If we are awake and ready, the coming of the Son of Man is an event
to be greeted with joy. Thus our whole life should be a preparation to meet the master. Like the parents who trust their teenagers to look after the house while they are away, or like the teacher who leaves the class room after giving her students plenty of work to do, Jesus trusts us to carry out his work until he returns.
There is the work of witnessing to Jesus in our daily lives. There is the work to be done in our families, our schools, our local churches and our community. There is the work of caring for those who are hurting and have needs.
There is the work of guiding and leading others, pointing people to the comforting message of the Gospel. There is the work of living “lives holy and dedicated to God,” “doing our best to be pure and faultless in God’s sight and to be at peace with him”
This passage reminds us also that we should not be so foolish as to forget God and become immersed in worldly matters. Using Christ’s parable, the Church reminds us of the alertness and preparation needed for the four-fold coming of Jesus into our lives, namely:
At the celebration of His Incarnation during this Christmas season, in His active presence in our daily lives, at the moment of our death, and in his final coming in glory at the end of the world.
Every morning when we get up, let us pray, “Lord, show me someone today with whom I may share your love, mercy and forgiveness.” Mother Teresa of Calcutta once said, “Whatever you do in your family, for your children, for your husband, for your wife, you do for Jesus.”
Every night when we go to bed, let us ask ourselves, “Where have I found Christ today?” The answer will be God’s Advent gift to us that day. By being alert and watchful we will receive an extra gift: Christ himself. Let us remember the saying of St. Thomas Aquinas:”Without God, I can’t. Without me, He won’t.”

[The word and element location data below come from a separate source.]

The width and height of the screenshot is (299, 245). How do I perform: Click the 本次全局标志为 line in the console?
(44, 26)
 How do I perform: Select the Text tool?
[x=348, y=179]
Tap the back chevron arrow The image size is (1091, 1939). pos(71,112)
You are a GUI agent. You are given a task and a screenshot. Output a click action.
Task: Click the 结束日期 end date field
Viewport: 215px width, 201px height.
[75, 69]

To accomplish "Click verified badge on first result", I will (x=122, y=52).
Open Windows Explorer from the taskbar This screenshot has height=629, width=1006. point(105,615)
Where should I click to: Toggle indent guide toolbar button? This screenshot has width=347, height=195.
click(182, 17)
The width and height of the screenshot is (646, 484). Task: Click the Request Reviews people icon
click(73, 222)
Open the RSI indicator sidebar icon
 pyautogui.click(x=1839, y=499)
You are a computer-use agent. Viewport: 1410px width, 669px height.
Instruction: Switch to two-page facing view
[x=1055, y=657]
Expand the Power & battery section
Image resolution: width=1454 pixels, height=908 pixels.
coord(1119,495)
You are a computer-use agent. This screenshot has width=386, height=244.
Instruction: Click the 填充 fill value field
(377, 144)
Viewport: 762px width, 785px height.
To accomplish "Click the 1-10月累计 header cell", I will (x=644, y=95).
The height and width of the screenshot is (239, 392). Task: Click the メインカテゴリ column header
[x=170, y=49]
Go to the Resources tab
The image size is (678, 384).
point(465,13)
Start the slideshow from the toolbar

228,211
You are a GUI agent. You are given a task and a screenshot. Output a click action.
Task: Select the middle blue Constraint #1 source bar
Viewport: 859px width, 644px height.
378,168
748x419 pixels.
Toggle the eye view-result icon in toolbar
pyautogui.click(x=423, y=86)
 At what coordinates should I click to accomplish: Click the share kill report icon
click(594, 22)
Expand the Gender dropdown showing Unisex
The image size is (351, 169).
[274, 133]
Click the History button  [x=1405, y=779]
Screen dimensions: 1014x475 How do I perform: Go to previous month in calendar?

We are so future-oriented that we often forget the present entirely. We spend too much time trying to protect ourselves against future misfortunes. We save for a rainy day, to get married, to buy a home, to send the children to college, to retire in comfort and to protect ourselves against future misfortunes.
But we need to be more spiritually wakeful and prepare for our eternal life because we can die any day, and that is the end of the world for us. Let this Advent season be the time of such a preparation for us.